Kur'an-ı Kerim ve Türkçe Meali Sayfa 393
60. Size verilen şeyler, yalnızca dünya hayatının metası ve süsüdür. Allah katında olan ise daha hayırlı ve daha süreklidir. Yine de akıllanmayacak mısınız?
61. Şimdi kendisine güzel bir vaatte bulunduğumuz, dolayısıyla da ona kavuşacak olan kişi; (sadece) dünya hayatının geçici menfaat ve zevkini yaşattığımız, sonra kıyamet günü (azaba uğramak için) hazır bulundurulanlardan olan kişi gibi midir?
62. O gün (Allah) onlara seslenip, “Benim ortaklarım olarak öne sürdükleriniz nerede?” der.
63. Üzerlerine söz (azap) hak olanlar derler ki: “Rabbimiz! İşte bizim azdırıp saptırdıklarımız bunlar; kendimiz azıp saptığımız gibi, onları da azdırıp saptırdık. (Şimdiyse) Sana (gelip onlardan) uzaklaşmış bulunmaktayız.

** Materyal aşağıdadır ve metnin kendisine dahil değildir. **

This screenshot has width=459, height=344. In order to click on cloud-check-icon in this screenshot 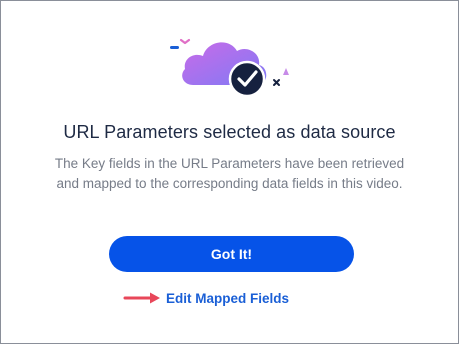, I will do `click(230, 68)`. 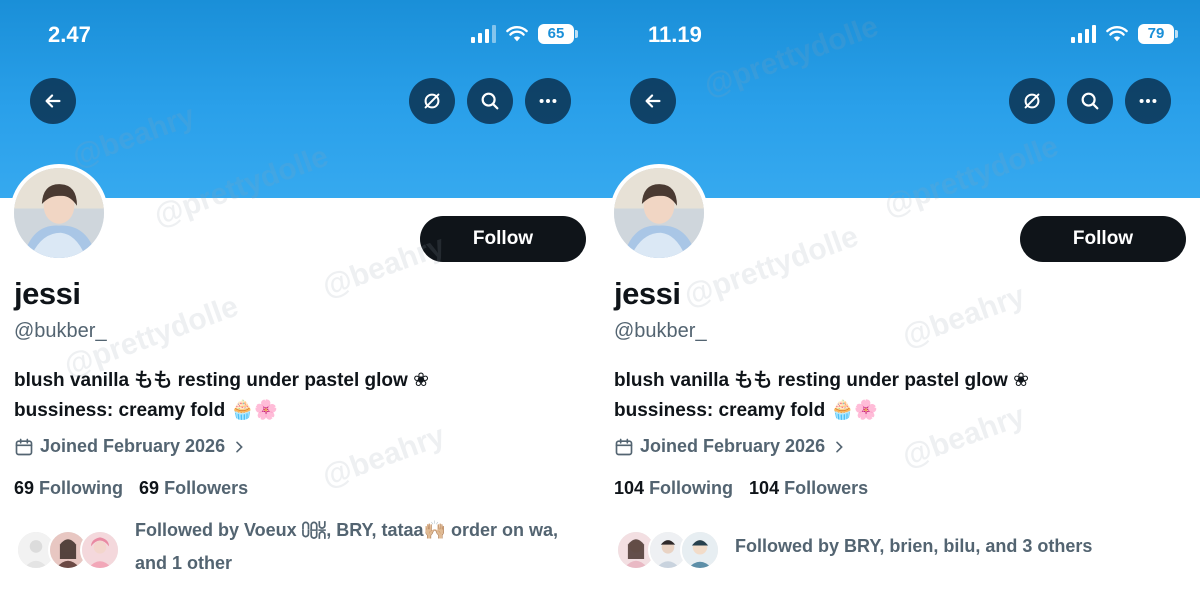 I want to click on battery-indicator: 79, so click(x=1158, y=34).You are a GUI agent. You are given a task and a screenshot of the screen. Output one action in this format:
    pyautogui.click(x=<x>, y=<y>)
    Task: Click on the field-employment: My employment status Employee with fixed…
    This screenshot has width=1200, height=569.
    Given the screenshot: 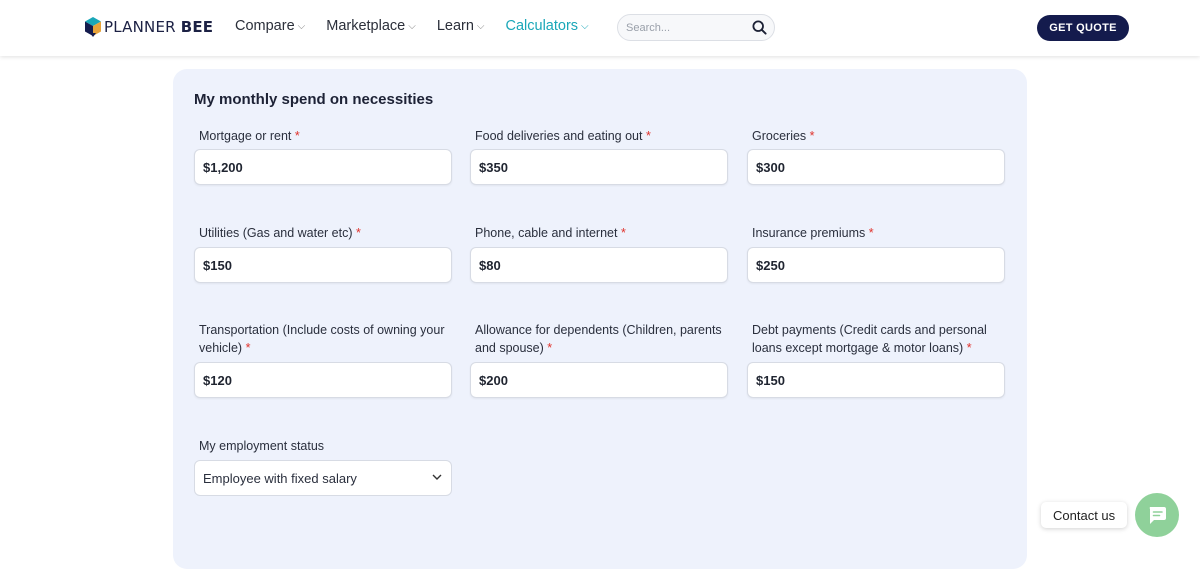 What is the action you would take?
    pyautogui.click(x=323, y=466)
    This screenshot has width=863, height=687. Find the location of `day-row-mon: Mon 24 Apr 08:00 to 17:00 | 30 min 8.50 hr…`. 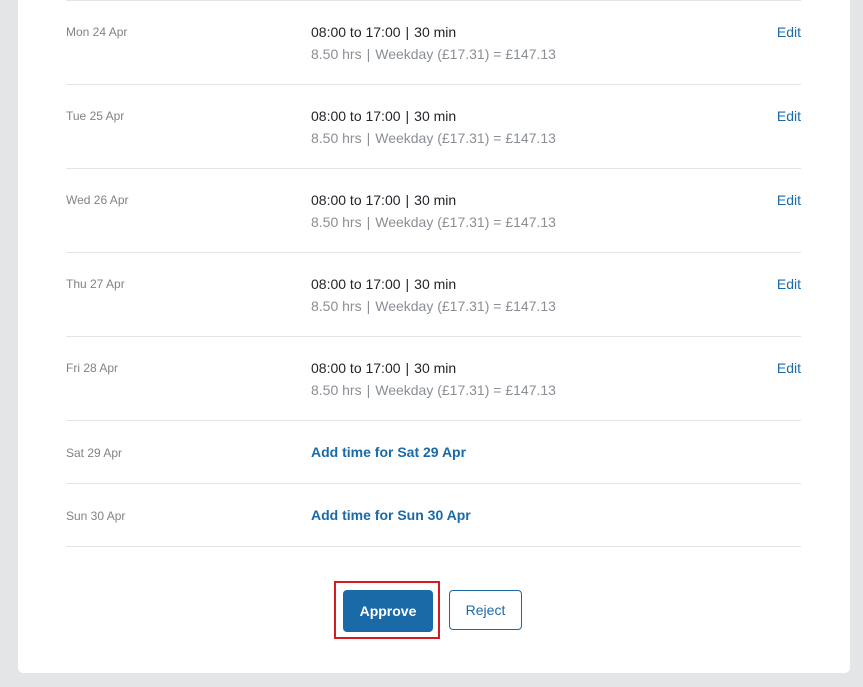

day-row-mon: Mon 24 Apr 08:00 to 17:00 | 30 min 8.50 hr… is located at coordinates (434, 42). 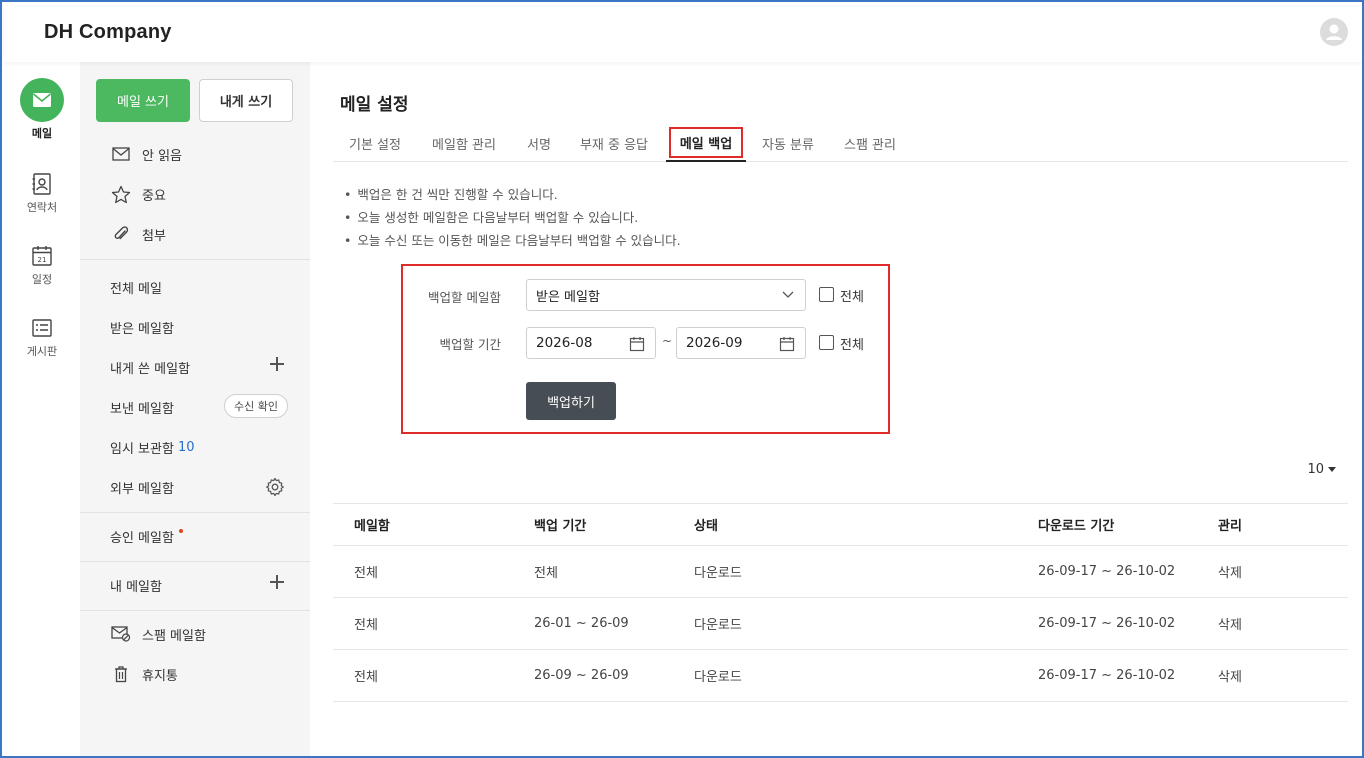 I want to click on page-size-select: 10, so click(x=1322, y=470).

Onlar bize tapıyor da değillerdi.”
64. “Ortaklarınızı çağırın” denir. Böylelikle onları çağırırlar, ama kendilerine cevap vermezler ve azabı görürler. Hidayet bulmuş olsalardı ne olurdu!
65. O gün (Allah) onlara seslenerek, “Peygamberlere ne cevap verdiniz?” der.
66. Artık o gün haberler onlar için körelmiştir (söyleyecek sözleri kalmamıştır), onlar birbirlerine de soramazlar.
67. Ancak kim tevbe edip iman eder ve salih amellerde bulunursa, artık kurtuluşa erenlerden olması umulur.
68. Rabbin, dilediğini yaratır ve seçer; seçim onlara ait değildir. Allah, onların ortak koşmakta olduklarından münezzehtir, yücedir.
69. Rabbin onların göğüslerinin saklamakta olduklarını da açığa vurmakta olduklarını da bilir.
70. O, Allah'tır; kendisinden başka ilah yoktur. Başta da sonda da (dünyada da âhirette de) bütün güzel övgüler O'nadır. Hüküm O'nundur. Sonunda O'na döndürüleceksiniz.